*Aim of the exercise*: Apart from the images, reproduce all of the data word for word.

* * * * * * * * *

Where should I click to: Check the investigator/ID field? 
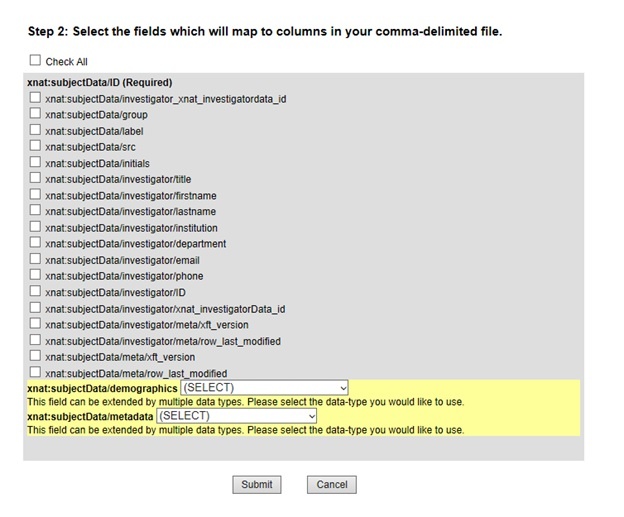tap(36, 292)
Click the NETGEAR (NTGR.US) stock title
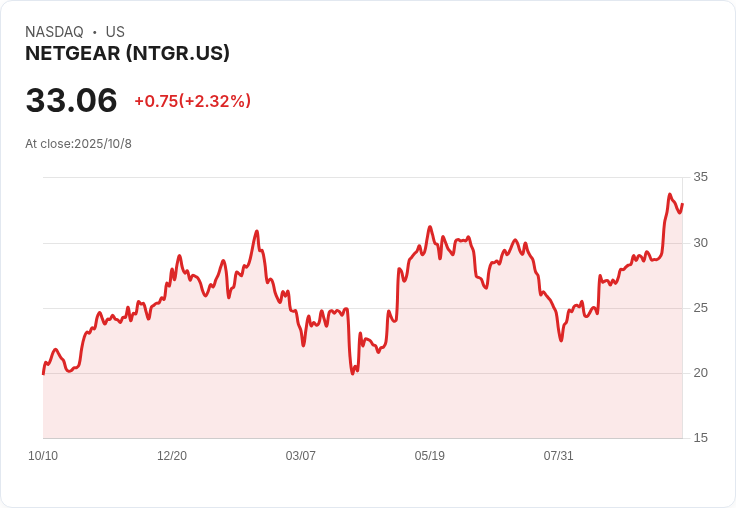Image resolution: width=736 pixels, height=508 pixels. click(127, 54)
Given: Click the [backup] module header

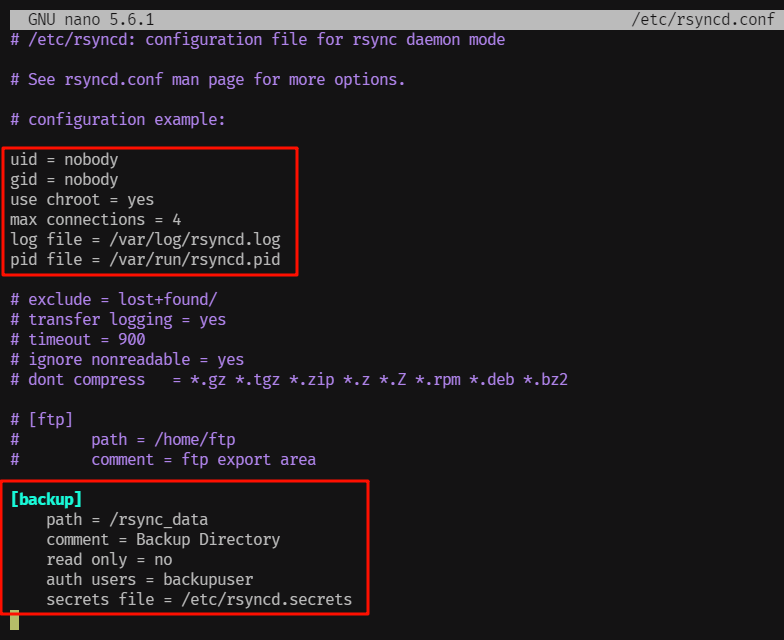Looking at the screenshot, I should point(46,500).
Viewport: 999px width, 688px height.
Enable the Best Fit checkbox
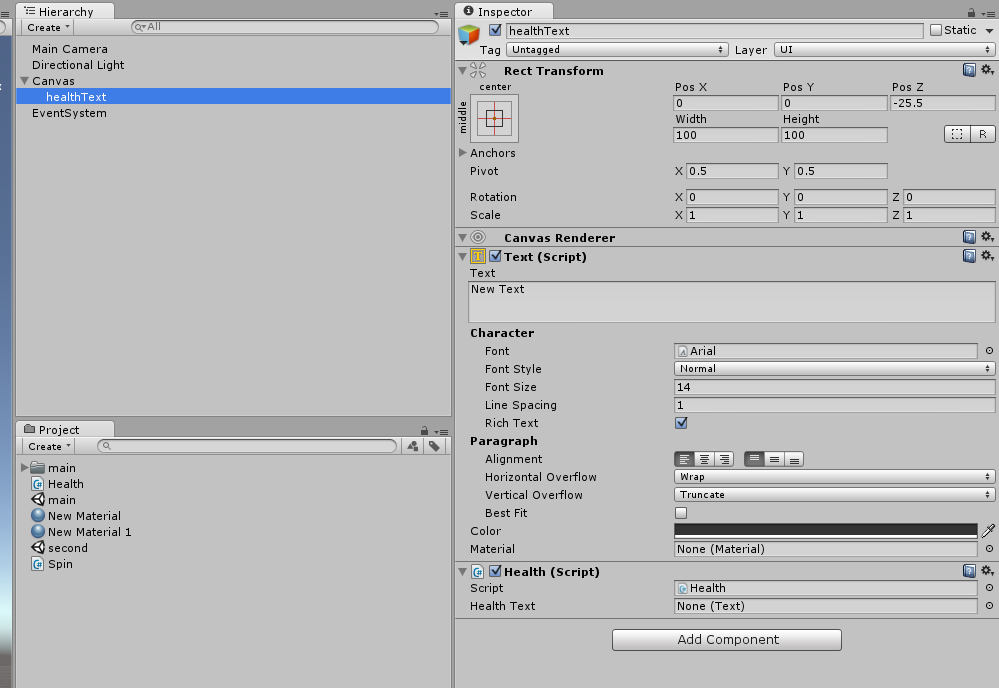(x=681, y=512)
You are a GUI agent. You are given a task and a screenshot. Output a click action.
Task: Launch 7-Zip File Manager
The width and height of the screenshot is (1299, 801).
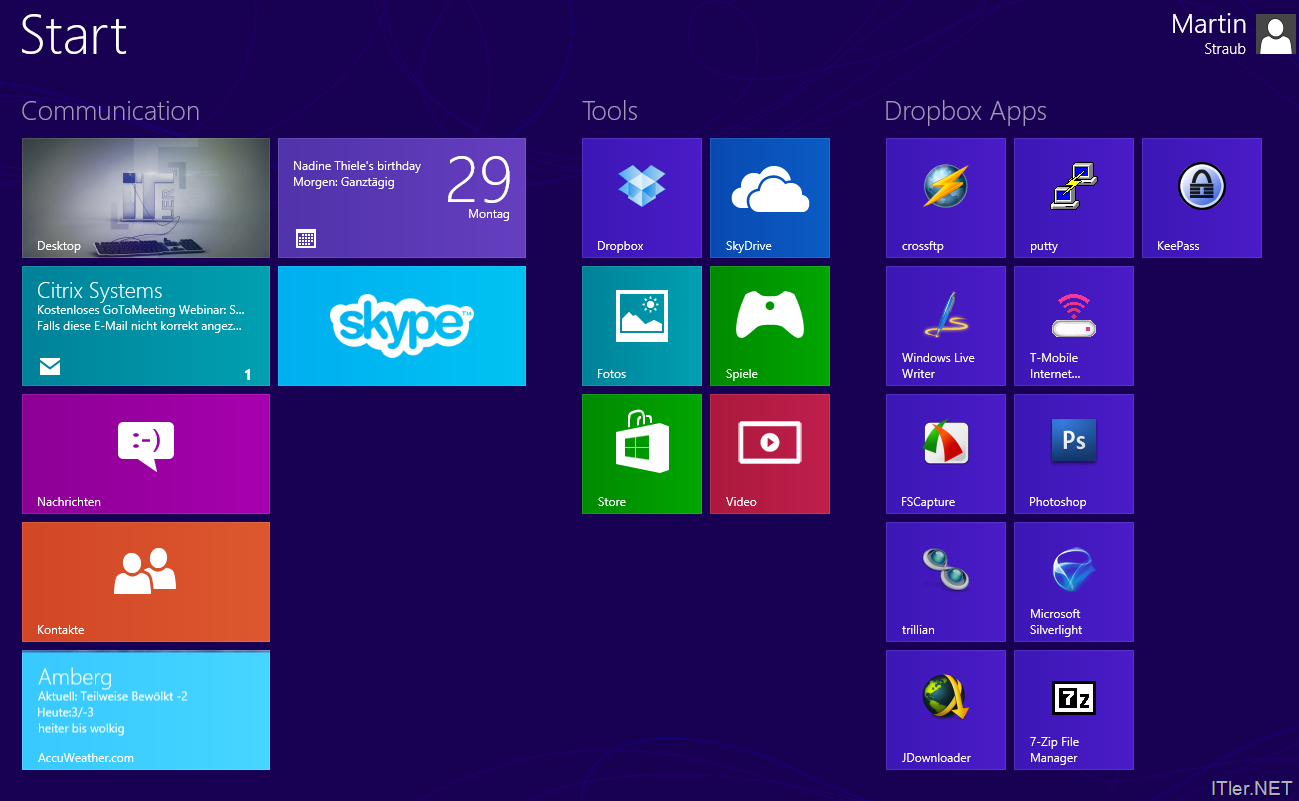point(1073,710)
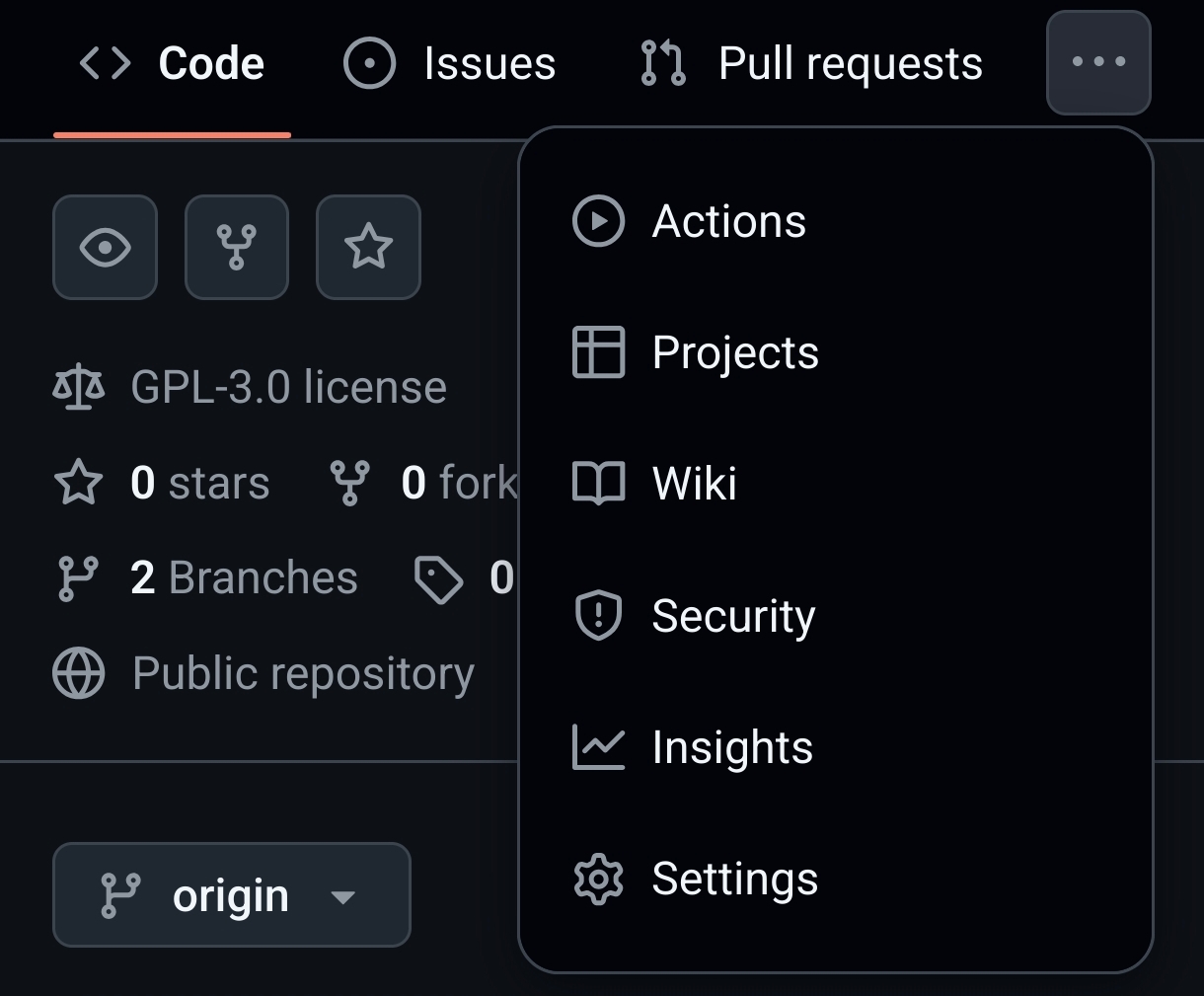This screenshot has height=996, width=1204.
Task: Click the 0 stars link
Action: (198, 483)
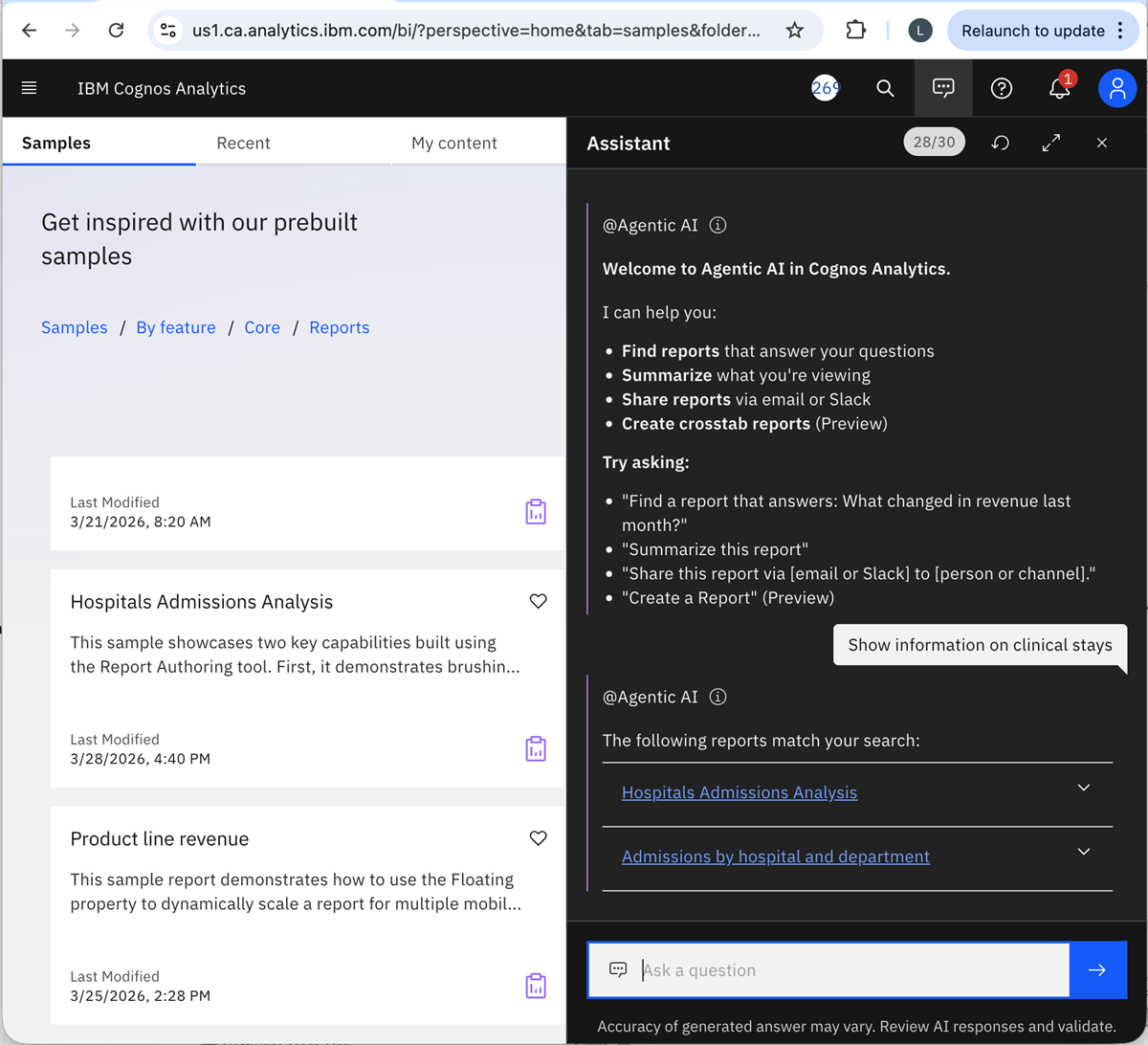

* * * * * * * * *

*The completed task*:
Where should I click to: Check the investigator/ID field? 
tap(36, 292)
Click the NETGEAR (NTGR.US) stock title
Image resolution: width=736 pixels, height=508 pixels. click(127, 54)
Given: Click the [backup] module header

Looking at the screenshot, I should point(46,500).
Viewport: 999px width, 688px height.
Enable the Best Fit checkbox
(x=681, y=512)
You are a GUI agent. You are given a task and a screenshot. Output a click action.
Task: Launch 7-Zip File Manager
The width and height of the screenshot is (1299, 801).
point(1073,710)
This screenshot has height=996, width=1204.
Task: Click the 0 stars link
Action: (198, 483)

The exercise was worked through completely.